__Requirement__. For each line of the listing below that contains the string "tiger", copy the line.

--------------------------------------------------

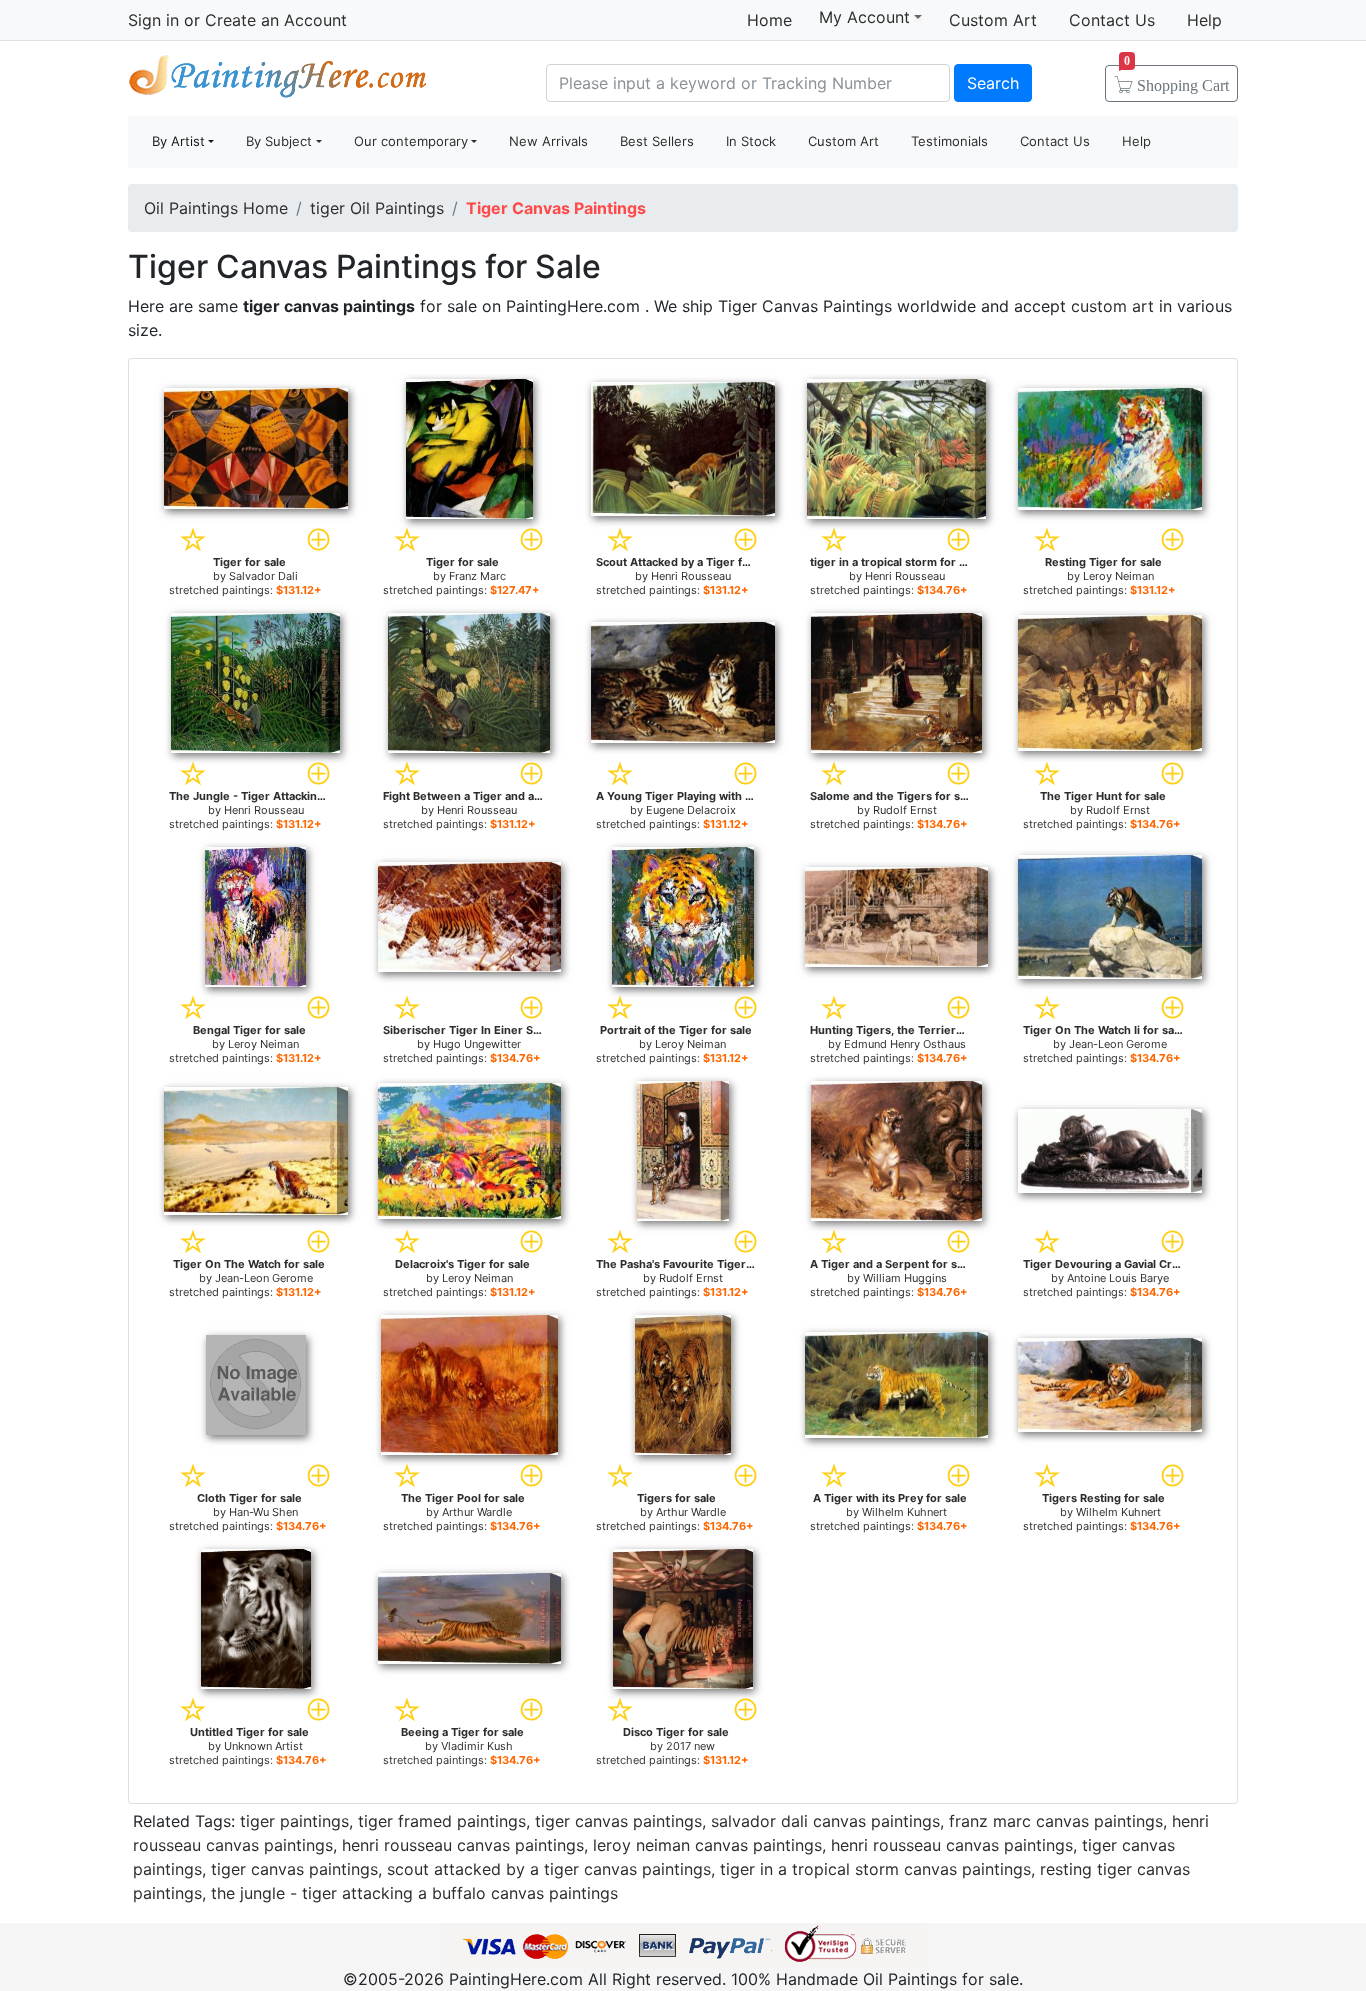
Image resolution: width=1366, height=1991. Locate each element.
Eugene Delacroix (691, 810)
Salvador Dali (263, 576)
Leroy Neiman (1118, 576)
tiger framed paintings (442, 1821)
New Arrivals (548, 141)
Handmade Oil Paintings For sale (278, 80)
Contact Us (1112, 20)
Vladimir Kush (477, 1746)
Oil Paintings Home (216, 208)
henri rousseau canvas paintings (463, 1845)
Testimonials (949, 141)
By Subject (279, 141)
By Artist (178, 141)
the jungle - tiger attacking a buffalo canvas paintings (414, 1893)
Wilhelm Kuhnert (904, 1512)
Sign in (153, 20)
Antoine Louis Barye (1118, 1278)
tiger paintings (294, 1821)
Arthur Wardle (477, 1512)
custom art (1112, 306)
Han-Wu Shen (263, 1512)
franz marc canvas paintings (1056, 1821)
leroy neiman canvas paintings (707, 1845)
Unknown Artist (263, 1746)
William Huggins (905, 1278)
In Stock (751, 141)
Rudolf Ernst (905, 810)
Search (993, 83)
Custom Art (993, 20)
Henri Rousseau (691, 576)
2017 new (690, 1746)
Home (769, 20)
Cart (1176, 79)
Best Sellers (657, 141)
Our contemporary (411, 141)
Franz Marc (477, 576)
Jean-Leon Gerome (1118, 1044)
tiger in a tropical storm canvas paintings (875, 1869)
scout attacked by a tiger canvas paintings (549, 1869)
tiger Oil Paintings (377, 208)
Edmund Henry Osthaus (905, 1044)
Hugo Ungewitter (477, 1044)
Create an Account (276, 20)
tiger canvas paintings (618, 1821)
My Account (864, 17)
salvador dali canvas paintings (825, 1821)
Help (1204, 20)
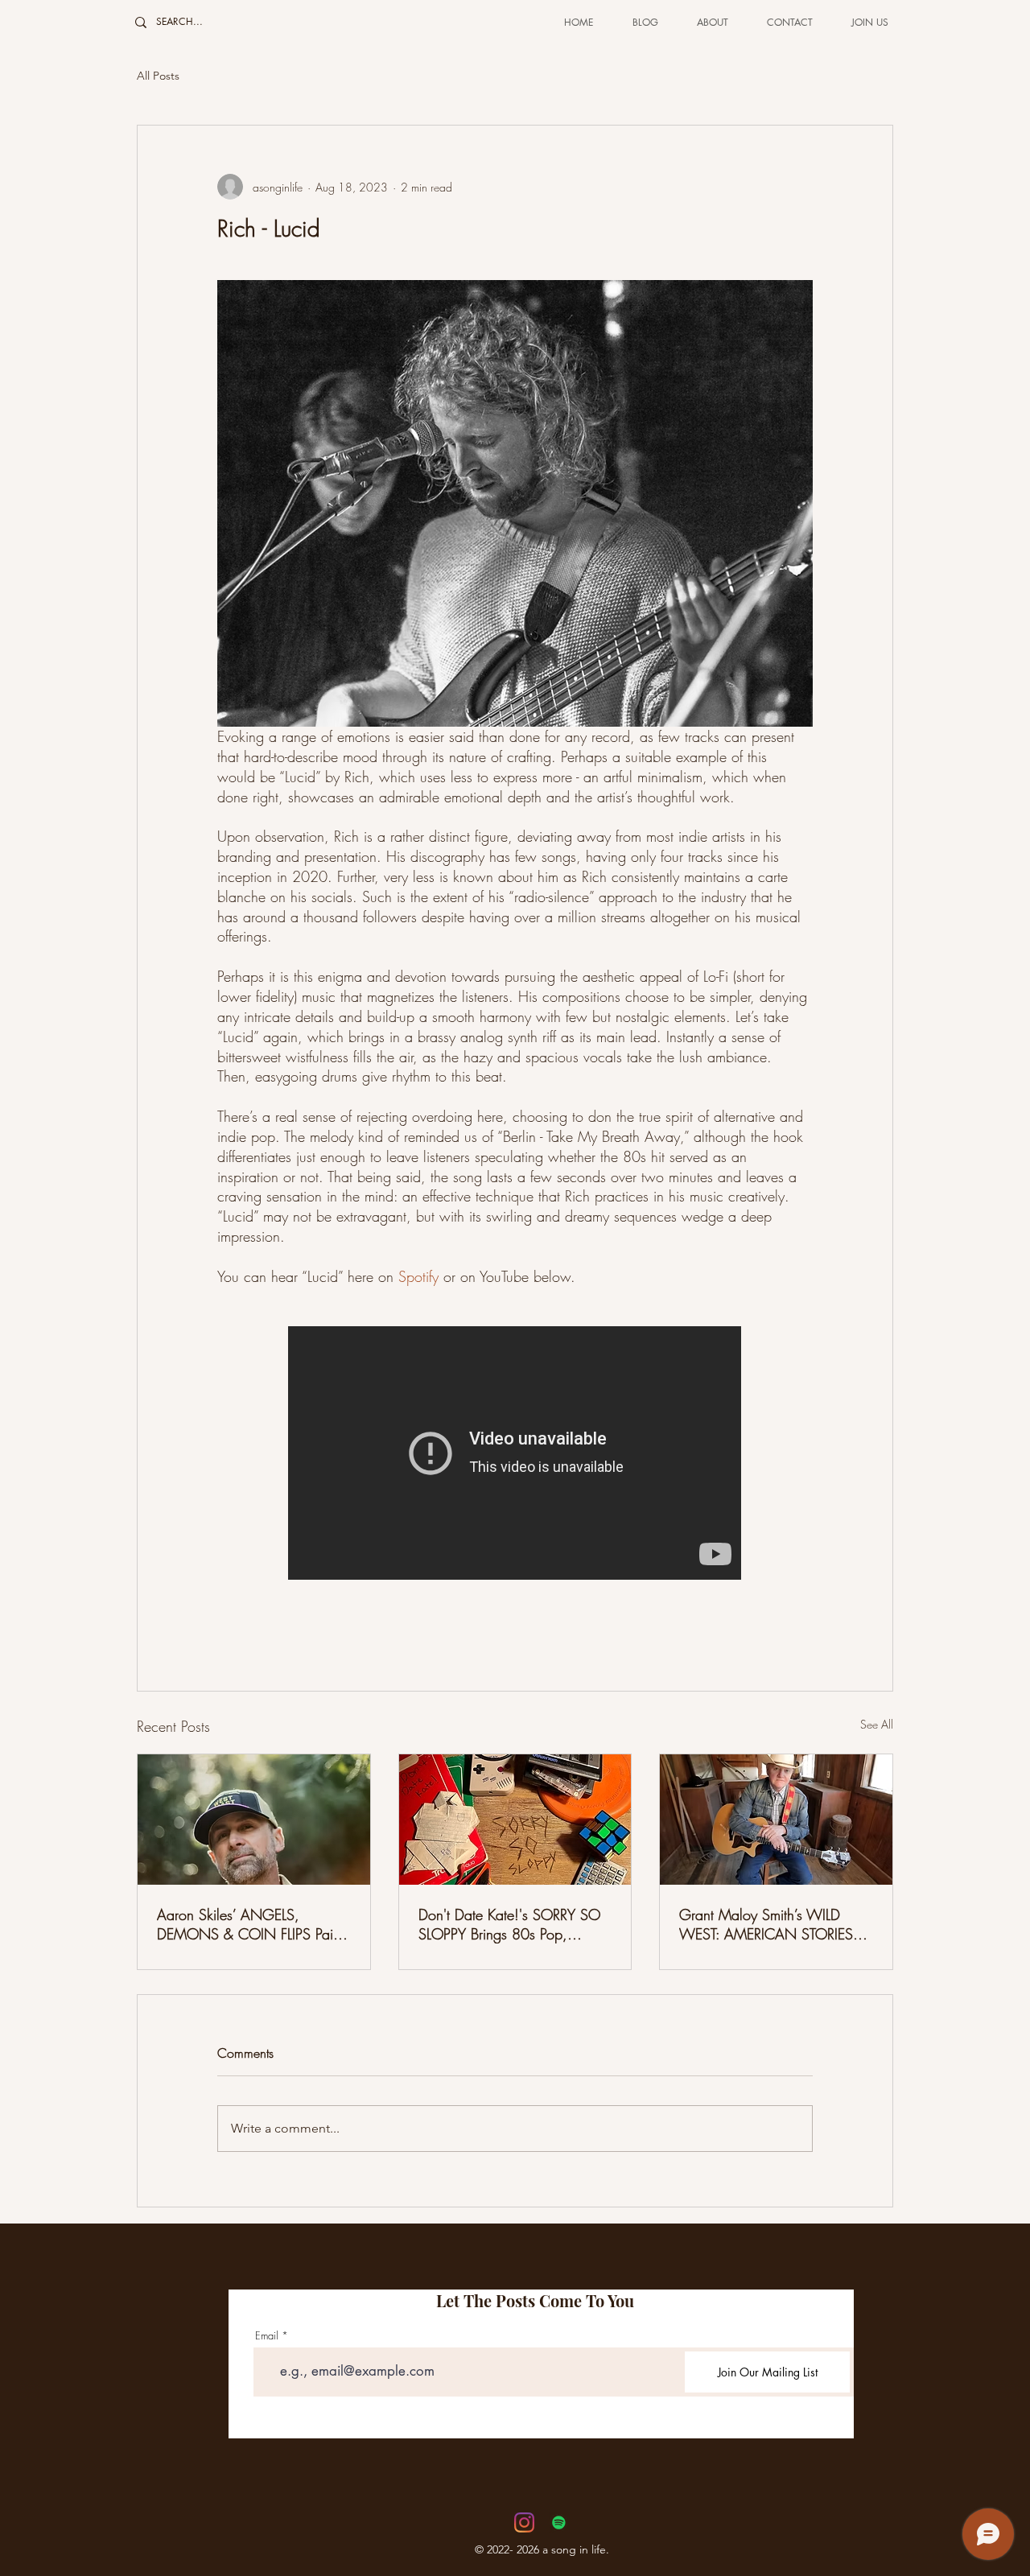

--------------------------------------------------

__Result__.
tiger framed paintings (442, 1821)
the jungle - tiger attacking a buffalo canvas paintings (414, 1893)
tiger paintings (294, 1821)
tiger in a tropical storm canvas paintings (875, 1869)
scout attacked by a tiger canvas paintings (549, 1869)
tiger Oil Paintings (377, 208)
tiger canvas paintings (618, 1821)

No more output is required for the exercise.